-- SHORT TASK --
Copy the lines of data below word for word, leaving out the pictures.

Click-target data
++++++

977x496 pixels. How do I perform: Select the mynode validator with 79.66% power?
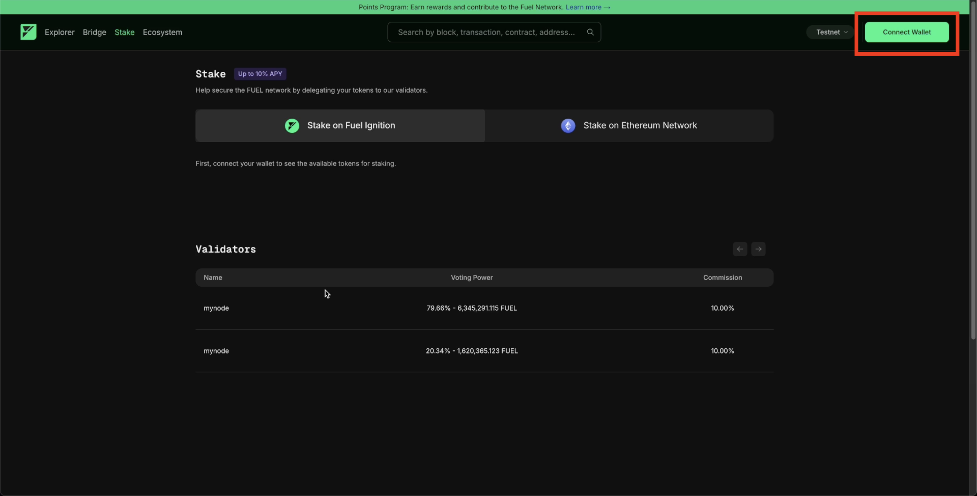(216, 308)
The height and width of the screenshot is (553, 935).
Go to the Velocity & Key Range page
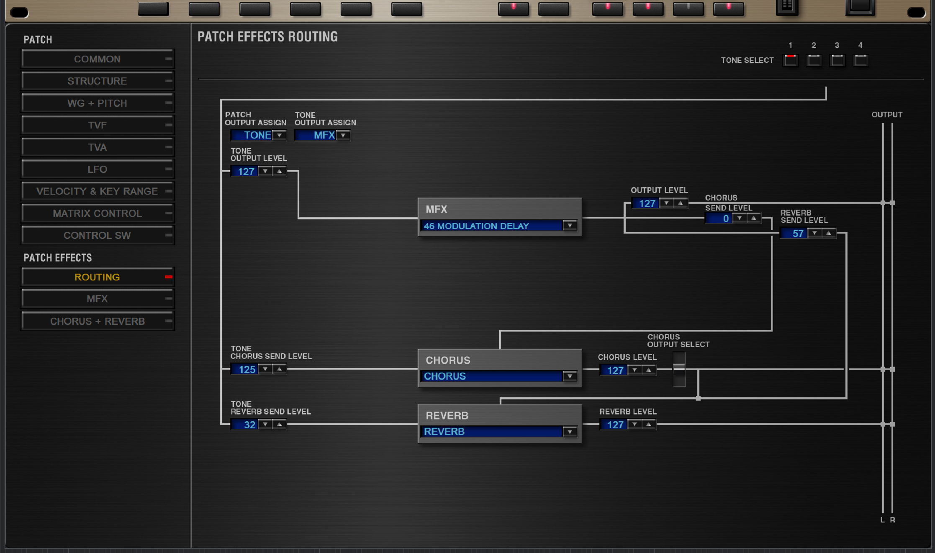coord(97,191)
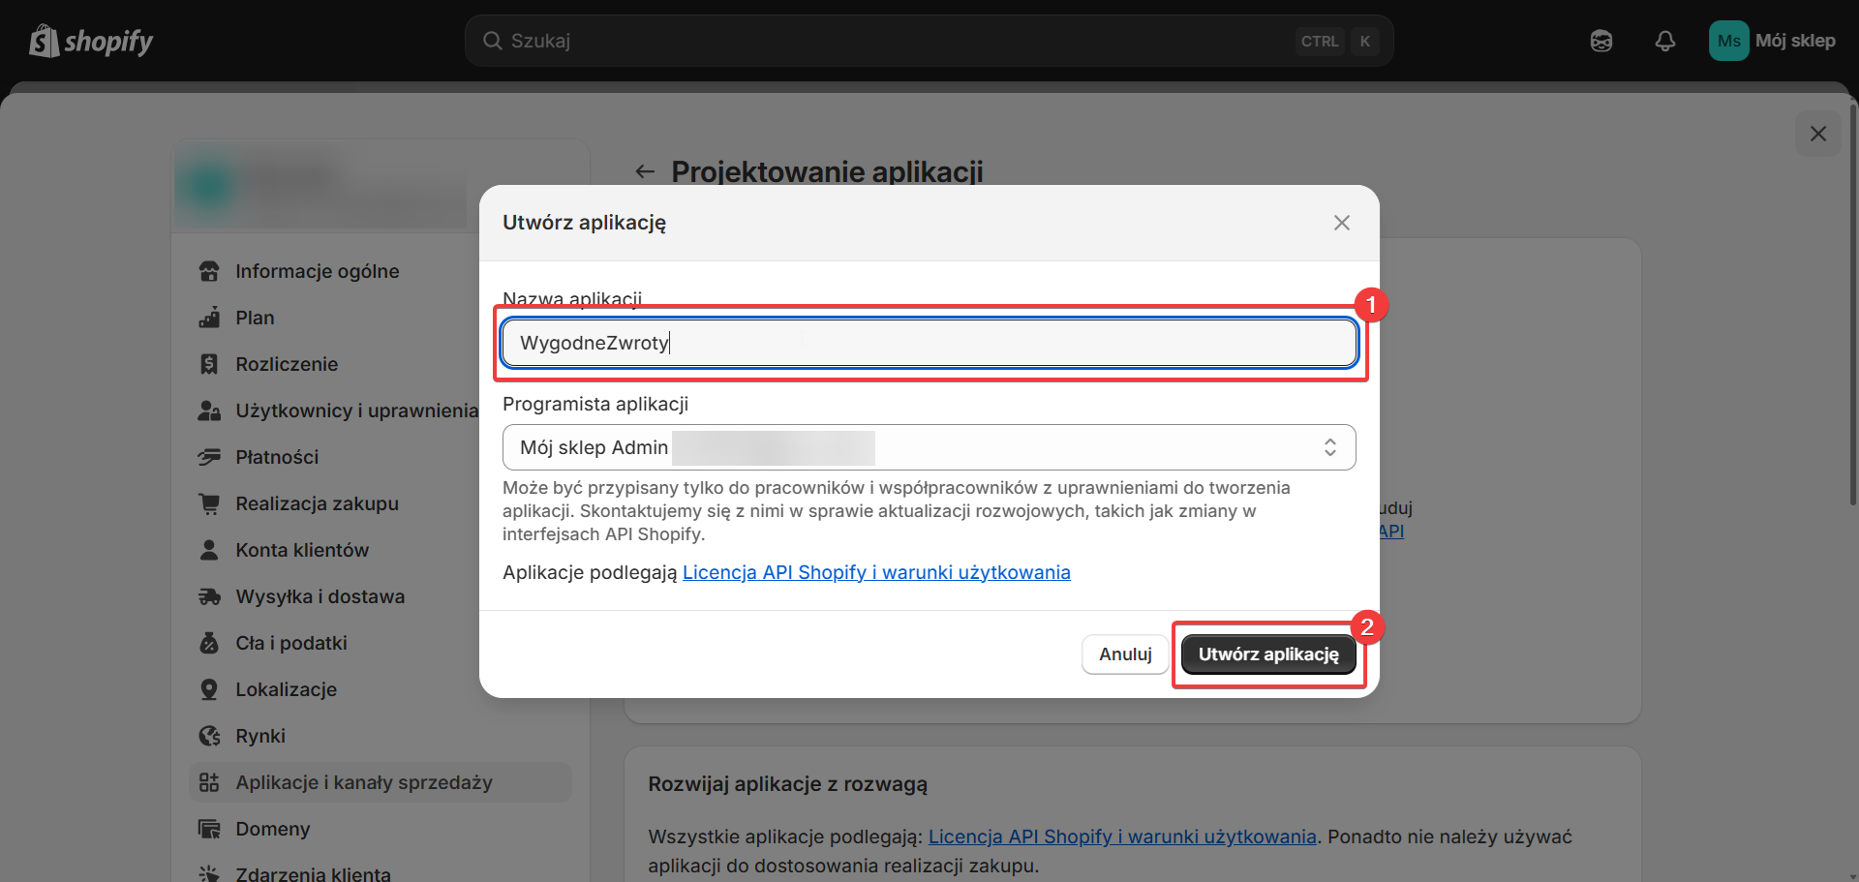Viewport: 1859px width, 882px height.
Task: Click the back arrow beside Projektowanie aplikacji
Action: [645, 171]
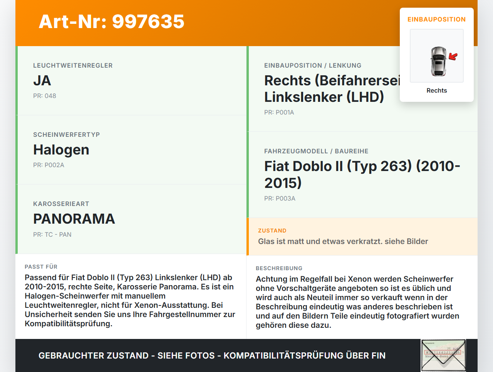
Task: Click the PR: TC - PAN code
Action: (52, 234)
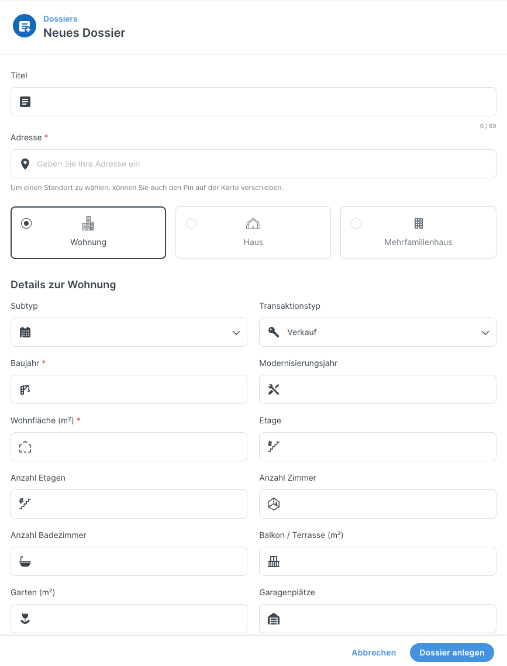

++++++

-- SOLUTION FOR THIS EXERCISE --
977x496 pixels. How do I perform: Select the mynode validator with 79.66% power?
(216, 308)
The height and width of the screenshot is (553, 935).
Go to the Velocity & Key Range page
coord(97,191)
Viewport: 1859px width, 882px height.
Task: Click the back arrow beside Projektowanie aplikacji
Action: [645, 171]
Task: Click the PR: TC - PAN code
Action: (52, 234)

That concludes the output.